### TEXTAUSZUG

================================

Im Grunde genommen kannst du das doch über die gängigen Dreieckssätze lösen.
Du hast die Position des Spielers (Mittelpunkt) = P1 und du hast die Position des Cursors = P2. Alle anderen Punkte und Größen kannst du daraus ableiten.
Dann kannst du mithilfe der Winkelsätze den Winkel berechnen und anhand des Winkels das Bild ausrichten. Per AffineTransform z.B. (Achtung: Bogenmaß)

Foundation Flash: - Rotation in AS3

Gruß
Steev


----------



## florian1995 (18. Aug 2010)

ok danke für die antwort 
nur das problem ist das ich erst 15 bin und dadurch noch nicht so viel höhere mathematik behersche.
ich kenne zwar die winkelsätze hab sie aber noch nie in einem game angewendet ;(

ich weiß wie affinetransform funktioniert nur weiß ich nicht wie ich die grad-zahl bekomme


----------



## florian1995 (18. Aug 2010)

edit:
jetzt verstehe ich was du meinst 
ich sehe mal ob es funktioniert


----------



## Steev (18. Aug 2010)

Müsste in etwa so funktionieren: (nicht getestet)

[Java]double ang = Math.atan2(pos1X - pos2X, pos1Y - pos2Y) / (Math.PI / 180);[/Java]

Gruß
Steev


----------



## Quaxli (18. Aug 2010)

================================

### BEREITGESTELLTE DATEN
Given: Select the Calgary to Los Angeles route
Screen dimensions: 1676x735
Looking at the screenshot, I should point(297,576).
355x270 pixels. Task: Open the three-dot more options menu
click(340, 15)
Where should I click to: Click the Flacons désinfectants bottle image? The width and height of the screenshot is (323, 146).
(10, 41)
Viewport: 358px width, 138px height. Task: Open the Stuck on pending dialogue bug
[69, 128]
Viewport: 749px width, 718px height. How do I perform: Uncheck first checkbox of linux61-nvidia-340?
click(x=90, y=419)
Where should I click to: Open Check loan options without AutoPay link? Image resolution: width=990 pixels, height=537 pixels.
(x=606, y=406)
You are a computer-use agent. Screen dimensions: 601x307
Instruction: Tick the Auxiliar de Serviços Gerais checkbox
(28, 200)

================================

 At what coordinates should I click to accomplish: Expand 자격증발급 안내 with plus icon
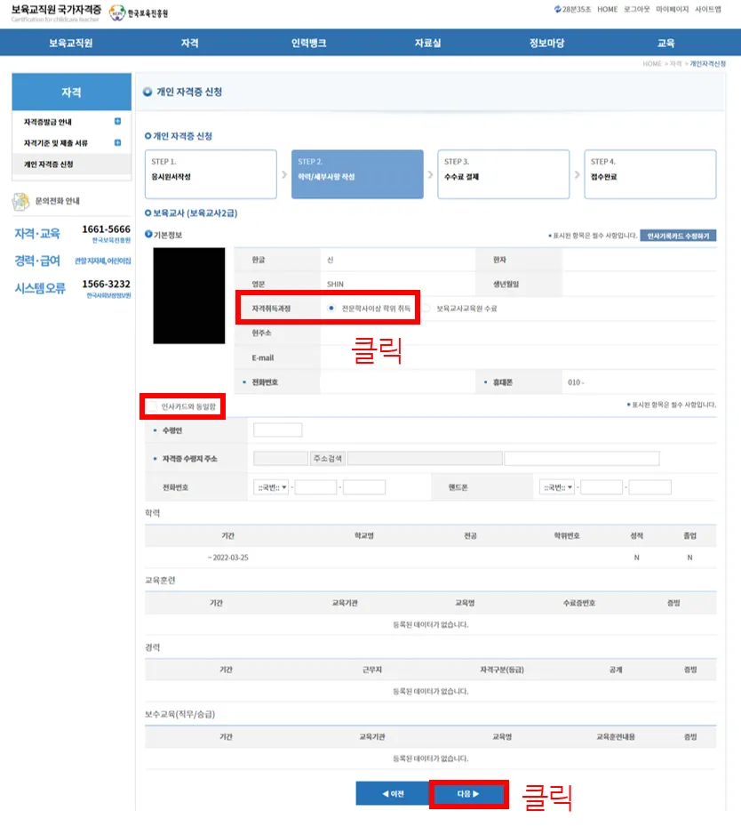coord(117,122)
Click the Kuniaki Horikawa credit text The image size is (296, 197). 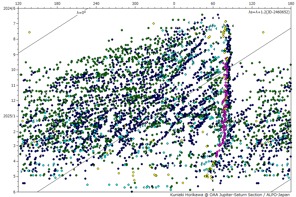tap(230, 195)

================================

### GELESENES ANWENDEN
1. Beantworten Sie zum Textauszug kurz diese Fragen:
(a) Welche zwei Positionen werden als P1 und P2 bezeichnet?
(b) Wie alt ist florian1995 nach eigener Angabe?
(c) Welche Java-Methode verwendet die Codezeile zur Winkelberechnung?
2. Fassen Sie den Absatz des Textauszugs, der mit „Dann kannst du mithilfe der Winkelsätze“ beginnt, als Stichpunktliste zusammen.
3. Überarbeiten Sie im Textauszug die Stelle, die mit „Du hast die Position des Spielers“ beginnt und bis „du daraus ableiten.“ reicht, und setzen Sie dabei „Mauszeigers“ an die Stelle von „Cursors“.
Stützen Sie sich ausschließlich auf den Textauszug.

### LÖSUNGEN DER REIHE
1.
(a) P1 ist die Position des Spielers (Mittelpunkt), P2 die Position des Cursors.
(b) Er ist 15.
(c) Math.atan2

2.
- Winkel mithilfe der Winkelsätze berechnen
- Bild anhand des Winkels ausrichten, z. B. per AffineTransform
- Achtung: Bogenmaß

3.
Du hast die Position des Spielers (Mittelpunkt) = P1 und du hast die Position des Mauszeigers = P2. Alle anderen Punkte und Größen kannst du daraus ableiten.